Além do mais, o perfeccionista é de difícil trato, pois só consegue observar nos outros o que fazem de errado, querendo corrigi-los o tempo todo. Ele não entende que ninguém muda ninguém, pois a pior forma de piorar alguém é tentar mudá-lo. Isso é trabalho do Espirito Santo. Se você quiser piorar alguém tímido, inseguro ou radical, tente muda-lo. Mas o perfeitão tenta!

A CURA

Os perfeccionistas foram programados de uma forma que se encheram de realidades imaginárias, ideias geniais, mas de realizações impossíveis, e de cobranças feitas a eles pelos seus antepassados. A cura começa a se instalar com a reprogramação da mente e de uma vida espiritual autêntica, baseada na aceitação incondicional por Deus através de Cristo. É encontrar a graça de Deus. Alguém disse que graça e o rosto que Deus tem quando olha para nossa imperfeição, nosso pecado, fraqueza e fracasso e nos chama para o Seu reino. Gosto de um autor que afirma Deus nos ama como somos e não como deveríamos ser.

Quando conhecemos o evangelho, aprendemos que toda a nossa aprovação deverá vir daquele a quem nos recebeu por sua inteira graça. A Bíblia diz que Deus nos aceita pela perfeição do Amado de Deus, Jesus. Ele cumpriu toda a justiça durante seus mais de trinta anos de perfeita obediência a tudo que o Pai ordenara. Ele fez isto por nós. Tendo realizado a obra que jamais poderíamos fazer, ele carregou a sentença da justiça divina e pagou nossa dívida acumulada. Agora ele está ressurreto, sentado à destra do Pai, intercedendo por nós.

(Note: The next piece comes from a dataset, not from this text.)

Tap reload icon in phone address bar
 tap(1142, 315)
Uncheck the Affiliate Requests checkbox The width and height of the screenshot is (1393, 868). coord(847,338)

Somente ao descansar em Cristo é que somos aptos para permanecer em pé com todos os nossos defeitos e imperfeições diante de um Deus tão perfeito. Jesus é a suficiência de Deus para a nossa deficiência. Tudo o que ele exigiu de nós Ele encontrou perfeição no Filho. Escondidos em Cristo, encontramos descanso para a nossa doença de querer ser perfeitos, podendo experimentar a liberdade de errar e não cair prostrados.

Errar e aceitar as próprias limitações é libertador. “Não sei mesmo”. “Não consigo mesmo”. “Sim, realmente ele/ela é melhor do que eu nessa área”. Desabafar como o Apóstolo Paulo: “miserável homem que sou...” (Romanos 7.24) mas descansar na fé curadora de que um dia realmente seremos perfeitos: Porque é necessário que este corpo corruptível se revista da incorruptibilidade, e que o corpo mortal se revista da imortalidade (1 Coríntios 15.53) Dê-se ao direito de falhar e saiba que disso faz parte o ser humano. Começar com essa consciência já é o primeiro passo em direção à cura.